Image Credit: William Potter/Shutterstock

Our industry faces a well-known duopoly: Facebook and Google command an ever-increasing share of digital ad spend, both in the US and globally. I recently dug into the data and forecasts available to better quantify just how much Facebook and Google are eating digital. Here’s what I found:

Global ad spend to reach $674 billion

Global ad spend, across all channels (digital, TV, print, radio, outdoor, etc.) will grow annually on average by 5.6 percent from 2015 to 2020 and will reach $674 billion — from $513 billion in 2015.

The US market will represent 35 percent of the global ad market, reaching $234 billion by 2020, with a slightly slower growth rate compared to the global average, at 5 percent from 2015 to 2020. The higher average global growth will be due to rapidly developing markets in the East and a growing middle class that advertisers can focus on.

all ad channels

45% of US ad spend will be digital

33 percent of ad spend in the US was digital last year, and that is expected to reach 45 percent by 2020. In real numbers, that’s a $60-billion market growing to $105 billion, with a compounded annual growth rate (CAGR) of 11.9 percent.

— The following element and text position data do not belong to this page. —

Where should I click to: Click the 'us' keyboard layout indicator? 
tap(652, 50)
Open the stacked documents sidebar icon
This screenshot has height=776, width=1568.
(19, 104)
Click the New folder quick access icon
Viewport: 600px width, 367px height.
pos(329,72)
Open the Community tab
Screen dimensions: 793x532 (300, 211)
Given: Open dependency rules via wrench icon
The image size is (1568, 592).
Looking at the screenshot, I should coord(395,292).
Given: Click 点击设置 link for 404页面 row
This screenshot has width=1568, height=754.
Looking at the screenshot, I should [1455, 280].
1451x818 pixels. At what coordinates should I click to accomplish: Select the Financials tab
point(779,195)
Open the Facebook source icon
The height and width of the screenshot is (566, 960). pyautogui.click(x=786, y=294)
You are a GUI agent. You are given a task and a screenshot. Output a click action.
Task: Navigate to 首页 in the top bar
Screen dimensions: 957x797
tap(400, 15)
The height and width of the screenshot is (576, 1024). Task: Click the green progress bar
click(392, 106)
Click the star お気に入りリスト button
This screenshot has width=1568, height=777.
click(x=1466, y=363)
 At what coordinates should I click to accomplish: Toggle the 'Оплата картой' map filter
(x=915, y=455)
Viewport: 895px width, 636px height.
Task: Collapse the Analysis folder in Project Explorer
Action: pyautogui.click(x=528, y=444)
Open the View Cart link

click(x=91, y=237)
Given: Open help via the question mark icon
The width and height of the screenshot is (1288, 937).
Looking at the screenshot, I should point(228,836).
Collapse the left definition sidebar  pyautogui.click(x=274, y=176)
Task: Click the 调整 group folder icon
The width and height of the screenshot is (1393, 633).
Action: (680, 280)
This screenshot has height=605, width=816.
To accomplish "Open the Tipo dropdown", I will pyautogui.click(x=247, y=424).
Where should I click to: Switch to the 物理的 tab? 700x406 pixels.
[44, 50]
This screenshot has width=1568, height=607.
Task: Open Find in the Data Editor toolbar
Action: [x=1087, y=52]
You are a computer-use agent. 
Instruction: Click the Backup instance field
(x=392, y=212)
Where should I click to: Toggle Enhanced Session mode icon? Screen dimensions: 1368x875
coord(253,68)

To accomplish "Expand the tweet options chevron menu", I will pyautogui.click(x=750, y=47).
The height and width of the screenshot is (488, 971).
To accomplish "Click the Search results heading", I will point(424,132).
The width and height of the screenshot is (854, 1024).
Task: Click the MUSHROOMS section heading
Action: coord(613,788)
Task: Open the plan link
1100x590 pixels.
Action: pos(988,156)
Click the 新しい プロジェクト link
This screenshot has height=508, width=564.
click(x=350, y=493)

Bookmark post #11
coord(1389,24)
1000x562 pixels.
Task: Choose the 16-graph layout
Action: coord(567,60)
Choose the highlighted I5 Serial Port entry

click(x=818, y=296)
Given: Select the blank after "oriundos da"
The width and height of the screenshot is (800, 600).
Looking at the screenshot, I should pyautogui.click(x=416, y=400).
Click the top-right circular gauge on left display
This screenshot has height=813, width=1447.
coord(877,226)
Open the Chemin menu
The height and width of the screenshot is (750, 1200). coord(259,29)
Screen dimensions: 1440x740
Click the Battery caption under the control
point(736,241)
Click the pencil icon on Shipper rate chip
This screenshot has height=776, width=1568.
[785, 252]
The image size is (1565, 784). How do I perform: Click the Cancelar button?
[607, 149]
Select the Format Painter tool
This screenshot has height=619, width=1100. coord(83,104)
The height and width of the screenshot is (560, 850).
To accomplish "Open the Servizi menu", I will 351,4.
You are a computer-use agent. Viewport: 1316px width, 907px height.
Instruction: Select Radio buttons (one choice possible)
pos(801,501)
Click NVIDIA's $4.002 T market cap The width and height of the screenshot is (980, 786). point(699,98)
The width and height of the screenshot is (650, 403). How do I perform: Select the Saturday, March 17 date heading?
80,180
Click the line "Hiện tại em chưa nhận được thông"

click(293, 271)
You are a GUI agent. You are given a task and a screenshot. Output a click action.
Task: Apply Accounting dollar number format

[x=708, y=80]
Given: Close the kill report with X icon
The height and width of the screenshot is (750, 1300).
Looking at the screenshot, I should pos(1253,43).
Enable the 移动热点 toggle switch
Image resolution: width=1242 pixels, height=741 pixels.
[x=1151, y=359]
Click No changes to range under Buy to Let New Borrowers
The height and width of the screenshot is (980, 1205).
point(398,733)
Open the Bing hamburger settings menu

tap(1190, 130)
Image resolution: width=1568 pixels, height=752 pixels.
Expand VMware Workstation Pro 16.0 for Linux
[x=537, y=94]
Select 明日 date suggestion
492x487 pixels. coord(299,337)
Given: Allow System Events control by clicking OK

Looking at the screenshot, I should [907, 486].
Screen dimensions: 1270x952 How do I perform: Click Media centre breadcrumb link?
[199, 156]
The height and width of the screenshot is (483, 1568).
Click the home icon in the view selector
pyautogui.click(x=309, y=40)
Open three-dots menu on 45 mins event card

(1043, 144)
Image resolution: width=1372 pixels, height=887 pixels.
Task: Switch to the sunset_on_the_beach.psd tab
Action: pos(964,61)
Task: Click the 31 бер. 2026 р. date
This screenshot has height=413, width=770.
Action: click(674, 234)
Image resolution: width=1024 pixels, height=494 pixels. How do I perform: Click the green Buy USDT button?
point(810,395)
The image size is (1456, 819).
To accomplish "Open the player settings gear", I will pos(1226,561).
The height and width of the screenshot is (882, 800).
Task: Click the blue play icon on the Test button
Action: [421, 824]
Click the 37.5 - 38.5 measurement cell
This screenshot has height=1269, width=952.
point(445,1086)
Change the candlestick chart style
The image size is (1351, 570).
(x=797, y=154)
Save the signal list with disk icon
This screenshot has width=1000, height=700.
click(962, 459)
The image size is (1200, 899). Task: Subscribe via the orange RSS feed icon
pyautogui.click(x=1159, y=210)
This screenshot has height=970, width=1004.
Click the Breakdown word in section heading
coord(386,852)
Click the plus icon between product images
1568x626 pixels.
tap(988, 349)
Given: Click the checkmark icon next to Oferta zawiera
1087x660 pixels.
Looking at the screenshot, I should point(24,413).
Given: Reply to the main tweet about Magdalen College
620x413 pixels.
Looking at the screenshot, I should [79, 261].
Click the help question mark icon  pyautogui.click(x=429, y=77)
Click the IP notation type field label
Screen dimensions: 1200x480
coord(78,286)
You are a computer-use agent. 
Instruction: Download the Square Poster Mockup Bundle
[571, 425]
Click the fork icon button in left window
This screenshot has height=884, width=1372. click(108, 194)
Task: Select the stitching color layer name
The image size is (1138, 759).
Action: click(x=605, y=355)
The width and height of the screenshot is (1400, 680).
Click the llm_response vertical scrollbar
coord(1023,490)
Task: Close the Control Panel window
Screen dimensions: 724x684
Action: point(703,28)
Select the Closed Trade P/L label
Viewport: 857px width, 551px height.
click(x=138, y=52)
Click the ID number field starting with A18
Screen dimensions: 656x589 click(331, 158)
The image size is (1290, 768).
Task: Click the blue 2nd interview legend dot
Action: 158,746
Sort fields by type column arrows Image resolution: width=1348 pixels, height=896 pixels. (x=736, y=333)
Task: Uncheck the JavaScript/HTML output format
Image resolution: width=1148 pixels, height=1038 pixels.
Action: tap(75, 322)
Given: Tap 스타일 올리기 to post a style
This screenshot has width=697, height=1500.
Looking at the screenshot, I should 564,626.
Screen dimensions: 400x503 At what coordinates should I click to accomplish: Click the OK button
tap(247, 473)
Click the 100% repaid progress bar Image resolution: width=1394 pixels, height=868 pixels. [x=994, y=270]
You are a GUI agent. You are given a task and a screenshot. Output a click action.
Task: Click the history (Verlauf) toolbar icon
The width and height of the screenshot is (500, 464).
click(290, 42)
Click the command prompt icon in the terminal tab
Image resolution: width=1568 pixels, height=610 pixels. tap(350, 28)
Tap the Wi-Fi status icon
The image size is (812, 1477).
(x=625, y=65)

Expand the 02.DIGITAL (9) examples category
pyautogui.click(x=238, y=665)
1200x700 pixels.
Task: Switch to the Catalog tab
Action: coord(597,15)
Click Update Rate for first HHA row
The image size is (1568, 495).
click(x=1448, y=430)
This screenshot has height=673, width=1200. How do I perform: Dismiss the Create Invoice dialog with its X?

The growth of digital is more than two times higher than the growth of the overall ad market, which represents a tremendous opportunity for digital businesses. More people are accessing content online, and more advertisers are spending their budgets online. Will the rising tide lift all ships?

US ad spend growth

Mobile ad spend to reach $77 billion

Ad spend on mobile will grow 141 percent from the $32 billion spent last year to $77 billion forecasted to be spent by 2020. And this is only in the US. That’s an impressive CAGR of 25 percent. The industry has talked about the “year of mobile” for over a decade; however, now we are going to see real revenue growth.

Because the growth of mobile ad spend is more than two times that of digital growth – and about five times that of the overall market growth – mobile will be 73 percent of all digital ad spend by 2020, up from 53 percent last year. How many digital businesses can say they are pacing to have three-fourths of their revenue come from mobile over the next few years?

US mobile ad spend growth

Facebook and Google are growing faster than you are

50 percent of mobile ad spend in the US was with Google and Facebook in 2015; that figure will be 71 percent by 2020. That’s $54 billion of the $77 billion spent on mobile in the US going to two companies, which is up from the $16 billion they generated combined last year from mobile in the US market.

I made these estimations by looking at eMarketer data, which breaks out both Facebook and Google’s ad revenue by platform and geography. I took their US mobile ad revenue from 2015 to 2017 and applied the same growth rate (26 percent) from 2017 to 2020. So the above forecast assumes that their growth rate stays constant. I feel this is a reasonable estimate given that the relative accelerated growth rate they are experiencing as of late may be offset by the absolute revenue figures we are talking about ($16 billion to $54 billion over a five-year period).

Google Facebook

A third player?

The good news is that the overall ad market, digital as a share of that, and mobile as a share of digital, are all growing. Digital advertising is a growing market, and it’s always good to be building a business in that situation.

The not-so-good news is that Facebook and Google are growing at faster rates than the industry, which means they will have an even more dominant market share and the advantages that come with that unique position.

I do think we will see a third player – and possibly a fourth – emerge over the next few years, providing marketers with an alternative to the current duopoly. The playbook for this has to be anchored on mobile and video. A few (obvious) companies come to mind, but many of the new digital entrants are considered one-trick ponies who have a killer feature or two on which they hinge their success.

What we do know is that everything changes, and in this industry, a little faster than we appreciate or realize. The third player may not be an obvious one.